■ Extracted information:

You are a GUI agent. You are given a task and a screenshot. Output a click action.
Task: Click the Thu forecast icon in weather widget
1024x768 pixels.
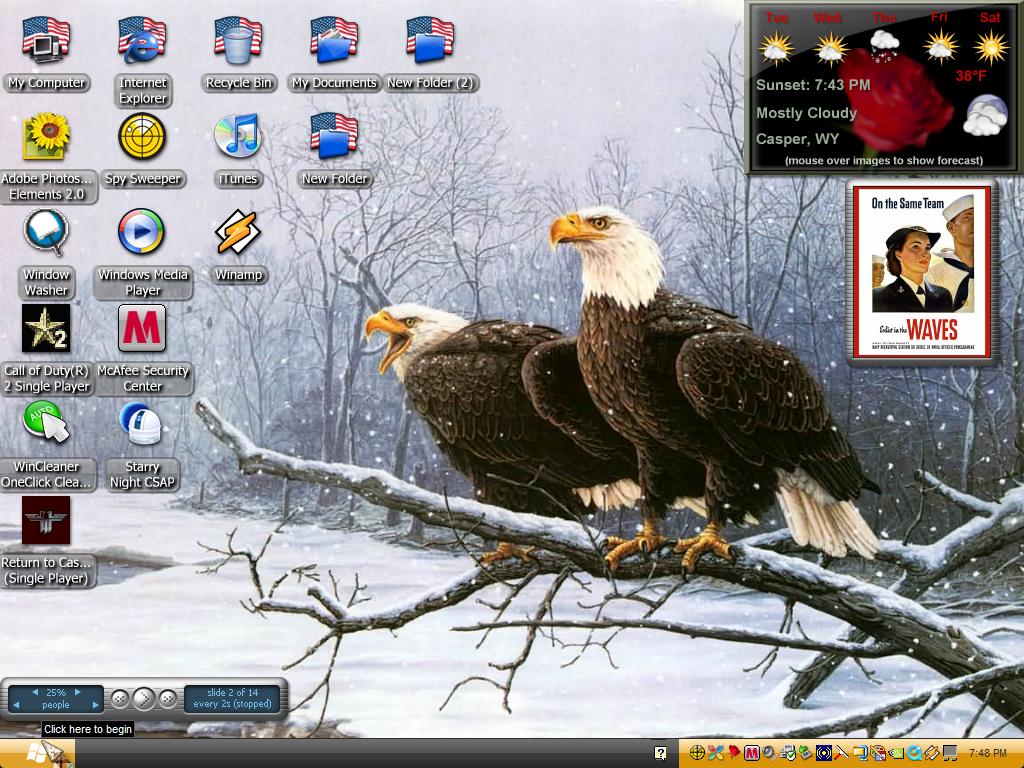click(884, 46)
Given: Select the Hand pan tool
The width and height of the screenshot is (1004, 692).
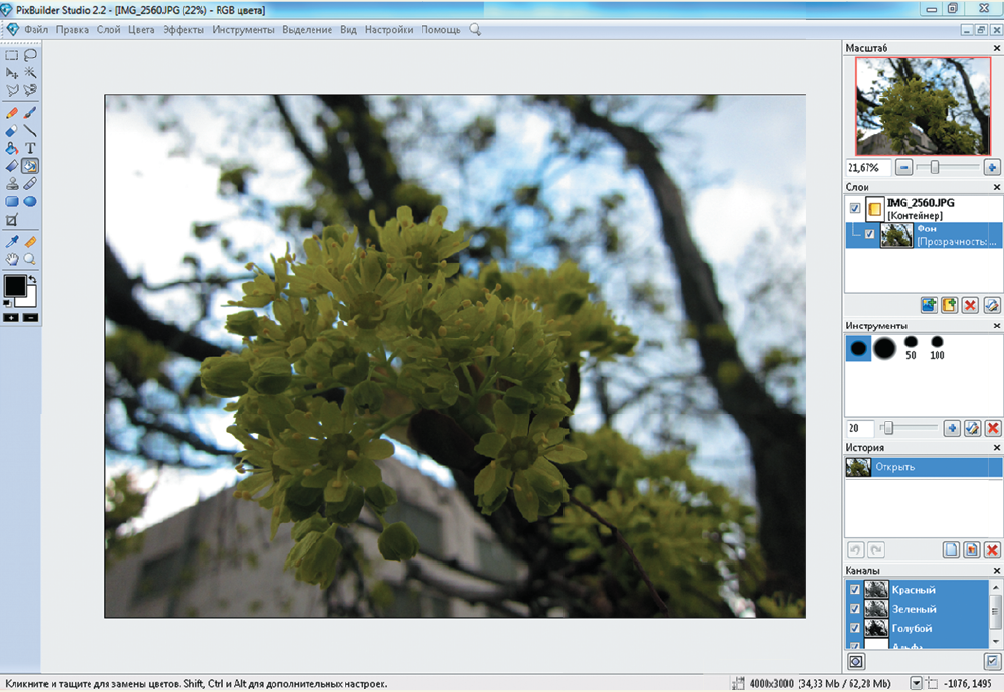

■ Task directions:
Set down exactly, with no additions, each line from the line that includes "Task: Click the" to the final line of the entries above; leave pictures out.

■ Task output:
Task: Click the Thu forecast icon in weather widget
1024x768 pixels.
click(884, 46)
Given: Select the Hand pan tool
The width and height of the screenshot is (1004, 692).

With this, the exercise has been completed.